Enttäuschte Hoffnung
Gastbeitrag von Sr. Irmgard Richter - Evangelische Stadtmission Freiburg e.V.
Vierte Welle – natürlich konnte man die kommen sehen. Aber ich war nicht wirklich
darauf vorbereitet, dass sie so schnell anrollt. Und natürlich sind wir, was Corona
angeht, weiter als vor zwei Jahren: es gibt Tests und Impfungen und auch ein paar
Erfahrungen. Und ja, es heißt, einen allgemeinen Lockdown soll es nicht mehr geben.
Aber es wurden Veranstaltungen abgesagt, auf die ich mich gefreut hatte – und ich
merke, dass mich das deprimiert.
Nein, es geht mir schon gut und so weiter: Ich bin gesund, ich habe Arbeit, bin mit
allem Nötigen versorgt, lebe in einer schönen Landschaft, in der ich spazierengehen
darf.

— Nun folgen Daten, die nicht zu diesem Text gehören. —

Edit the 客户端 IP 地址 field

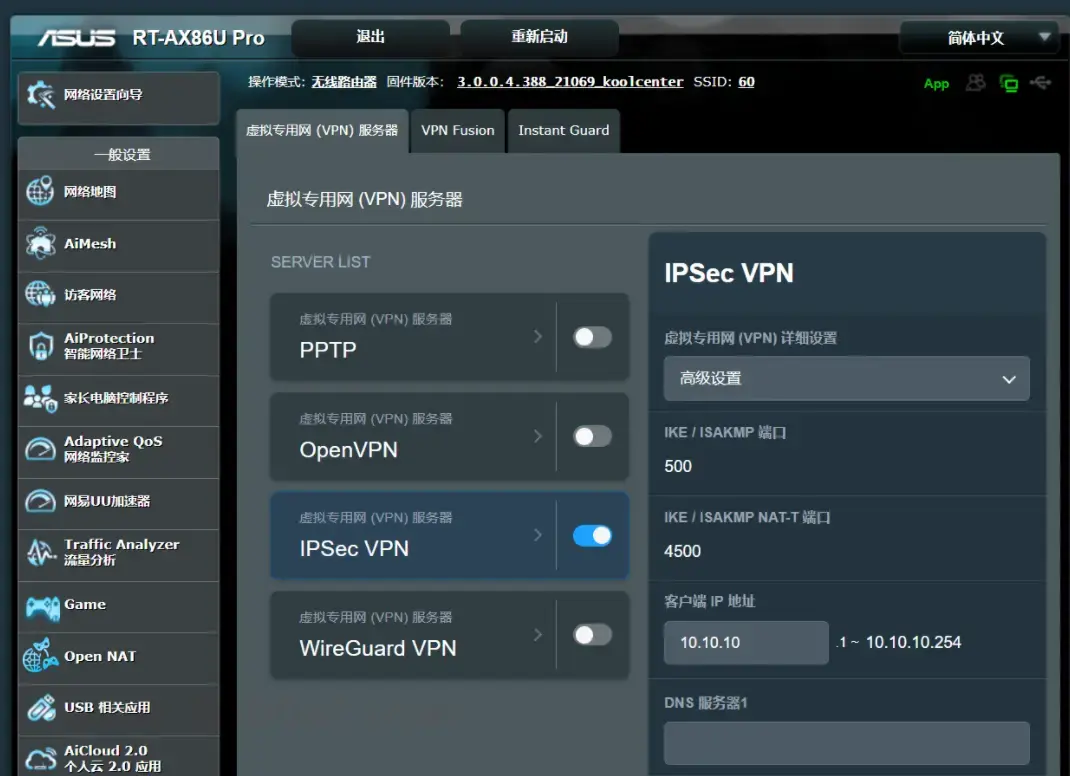745,643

Ich jammere auf hohem Niveau, das weiß ich. Und trotzdem spüre ich Traurigkeit.
Ich glaube, das Schlimmste ist für mich, dass ich Hoffnungen hatte, die sich nicht
erfüllen. Und damit bin ich sicher nicht allein. Wir haben in diesen Jahren vieles
mitgemacht, ausgehalten, entbehrt und kompensiert. Wir waren tapfer und vernünftig
und haben (meistens) geduldig auf vieles verzichtet – in der Erwartung, dass das alles
irgendwann vorbei oder doch wenigstens „normaler“ sein wird. Und jetzt?
„Die Hoffnung stirbt zuletzt“, sagt man. Aber wenn sie stirbt, ist das wirklich schlimm.
So ein kleines Stückchen Sterben habe ich in diesen Tagen erlebt. Hilft Galgenhumor?
„Gestern standen wir vor einem Abgrund; heute sind wir einen Schritt weiter.“
Vielleicht kann ich morgen darüber lachen. Heute will ich aber einfach nur mal „down“
sein dürfen. Ich finde, das darf man auch mal.